As I drive by today, the new AIS looks nearly complete.  It’s been constructed just west of the southbound lanes of the freeway, adjacent to a new big rig stateline CHP inspection building.  Instead of five lanes, the new AIS appears to have eight.  I suspect the mainline freeway will eventually be closed off and all automobile traffic will be diverted through the new AIS.

This YouTube video shows new truck scale signs adjacent to the new AIS construction site in Primm
Problems from day one?

I’m sure the Las Vegas Convention and Visitor’s Bureau (and other chamber of commerce groups) are cheering the completion of the new AIS.  As they should.  It’s about time California spend a little money replacing a piece of infrastructure that’s half a century old.

But let’s consider a Sunday night.  Traffic for the Yermo inspection station stretches for miles and miles.  (Well, honestly, the traffic stretches all sorts of places from Cajon Pass to Blue Diamond Road).  Even with an expansion to eight lanes, it’s not likely the new facility will be able to handle the capacity approaching it.  This leads to queues.  And where will the queues stack up?

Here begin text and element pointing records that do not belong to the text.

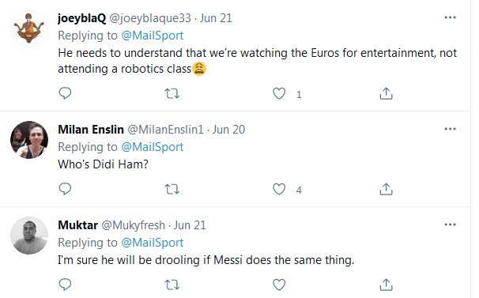The height and width of the screenshot is (298, 479).
Task: Open @MailSport link in Muktar's reply
Action: (153, 243)
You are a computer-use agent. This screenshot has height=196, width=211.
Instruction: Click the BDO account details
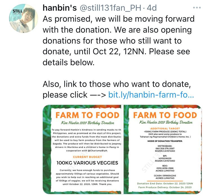[x=165, y=168]

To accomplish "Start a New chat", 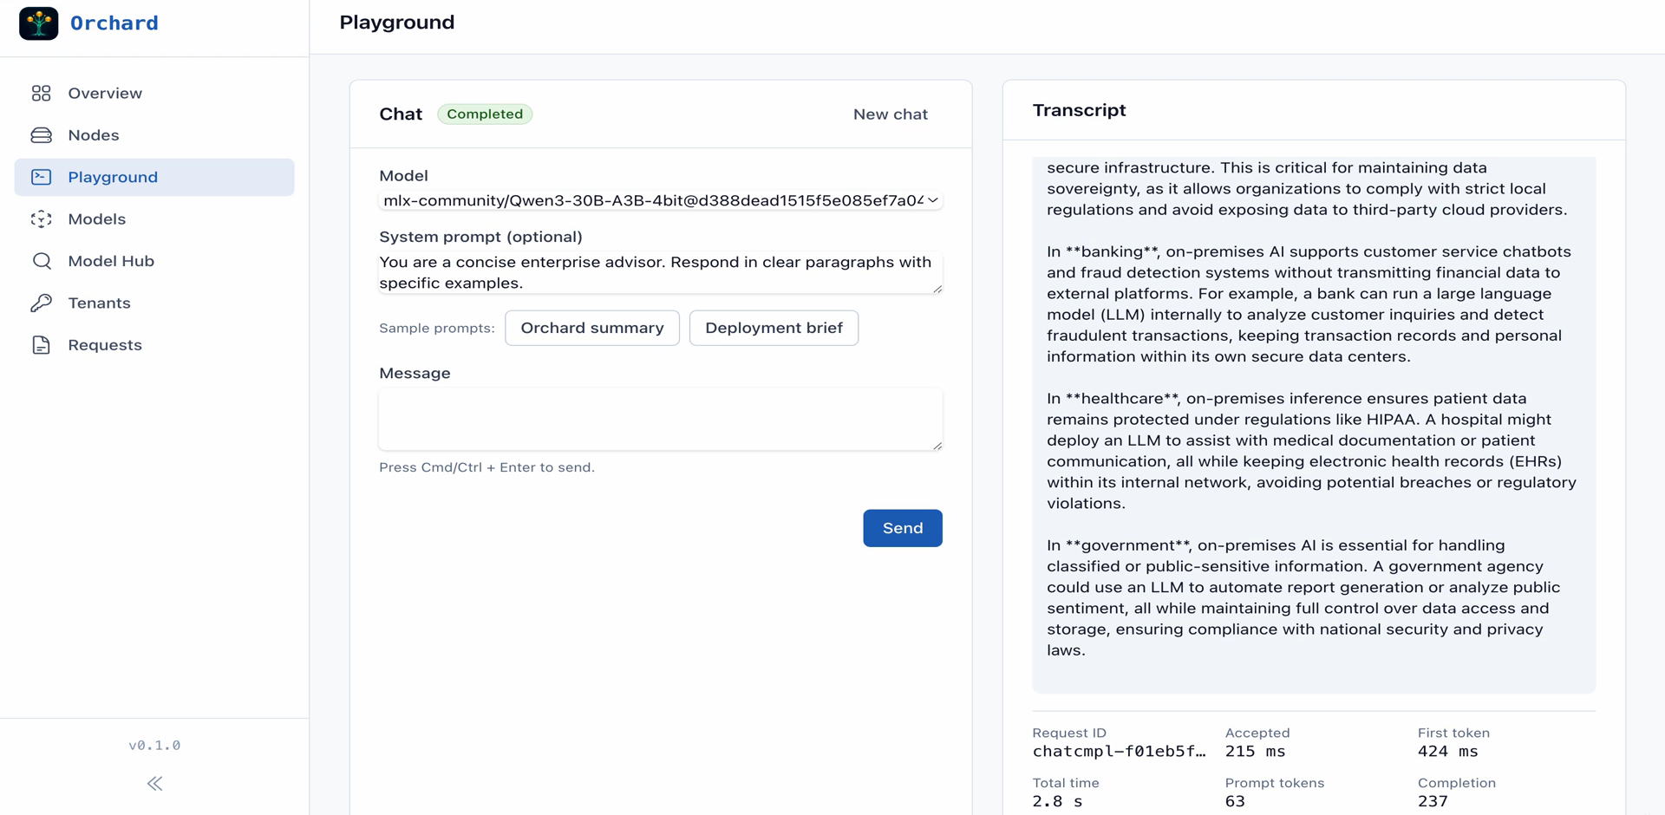I will (x=890, y=114).
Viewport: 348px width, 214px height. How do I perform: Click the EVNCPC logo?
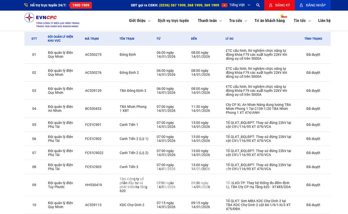(52, 20)
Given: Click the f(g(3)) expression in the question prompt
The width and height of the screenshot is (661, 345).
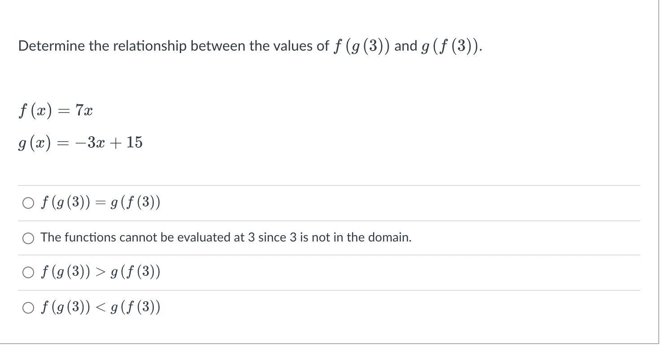Looking at the screenshot, I should point(362,46).
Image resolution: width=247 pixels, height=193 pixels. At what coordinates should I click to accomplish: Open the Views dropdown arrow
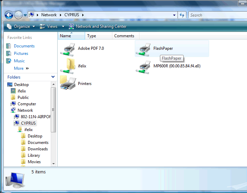(x=63, y=26)
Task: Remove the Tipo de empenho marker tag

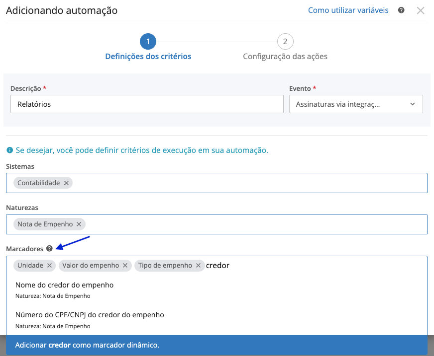Action: tap(198, 266)
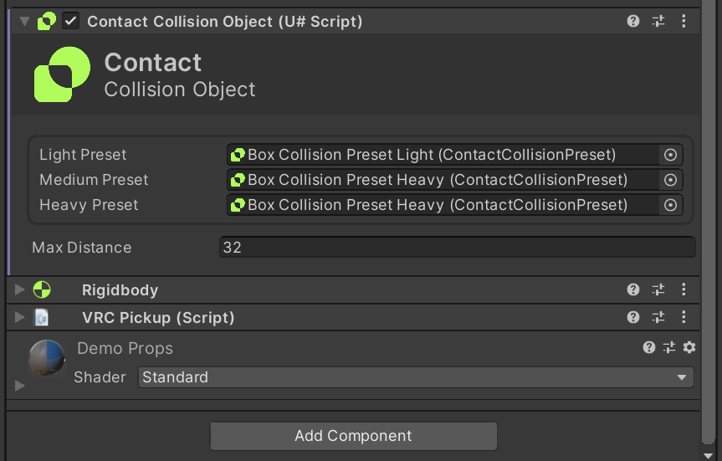The width and height of the screenshot is (722, 461).
Task: Click the Demo Props material preview sphere
Action: [47, 359]
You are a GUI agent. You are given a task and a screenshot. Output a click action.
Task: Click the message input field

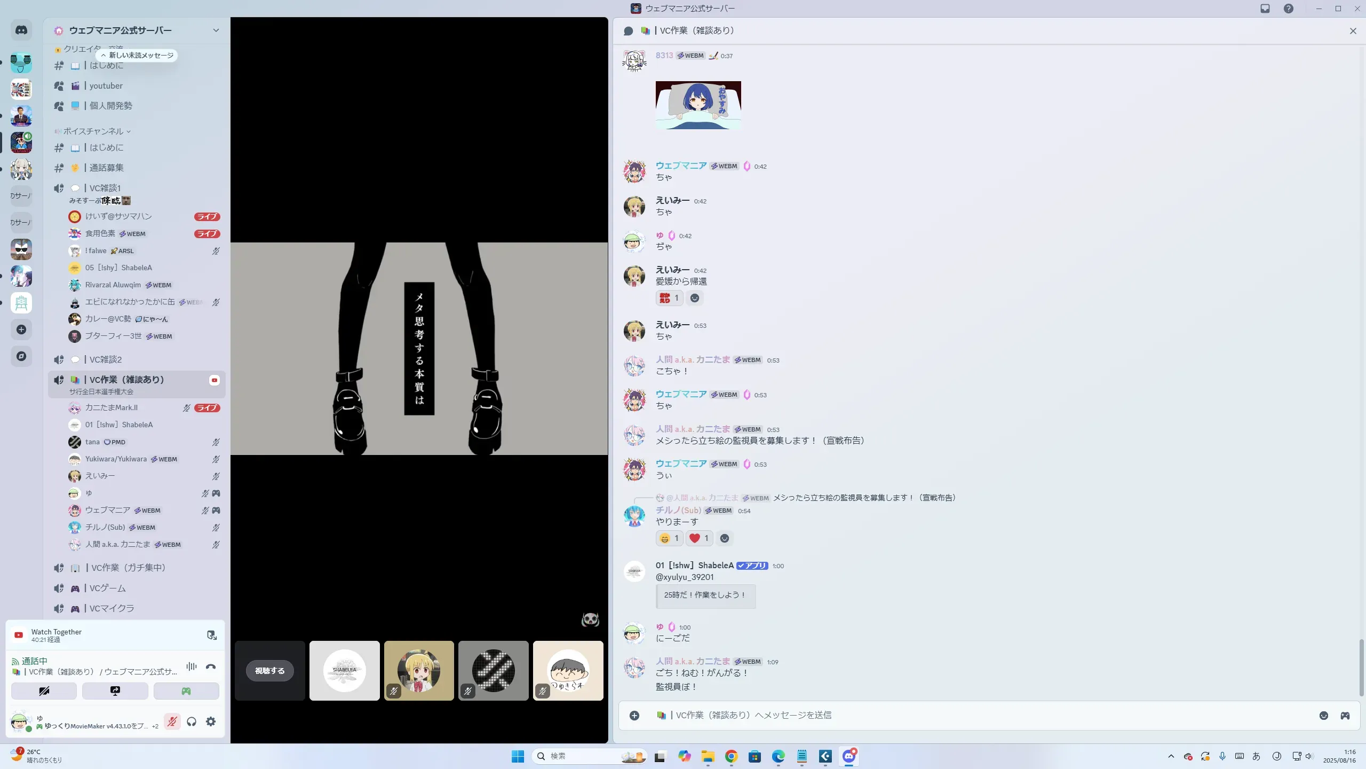click(960, 716)

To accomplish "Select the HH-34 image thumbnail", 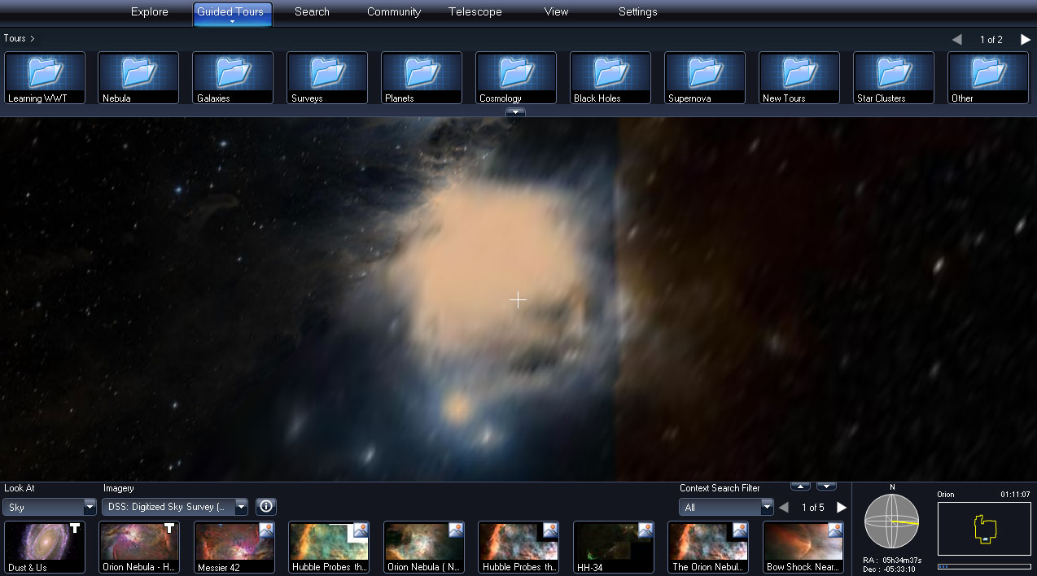I will coord(614,547).
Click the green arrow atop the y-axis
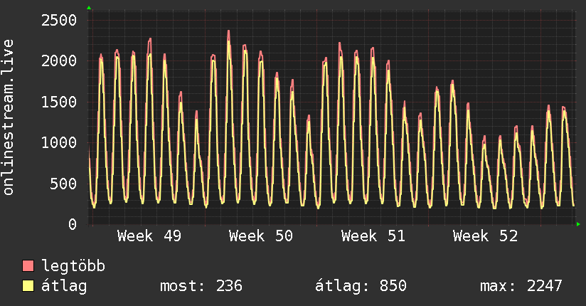This screenshot has width=586, height=306. pos(89,8)
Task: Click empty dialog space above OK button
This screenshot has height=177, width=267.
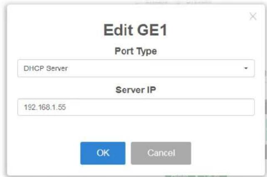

Right now, cars approaching Yermo sit in bumper-to-bumper traffic in California.  Now, being just miles from Primm and the stateline, these queues will extend into Nevada, further complicating the existing jam caused by the lane drop at Whiskey Pete’s (but that’s another issue for another post).

It’s still an improvement

I’m not Eeyore here.  This is a good improvement the state is making.  I just worry placing the busiest AIS so close to the state line just rubs salt into the wound for our neighbors to the east.  Nevada is already not thrilled the AIS exists in the first place.  They are likely not happy that their freeway is 6 lanes but drops to 4 at the desert, and there’s very little political will for California to ever widen it.  And now we play be stacking queues for our AIS in their state (or they will see it that way).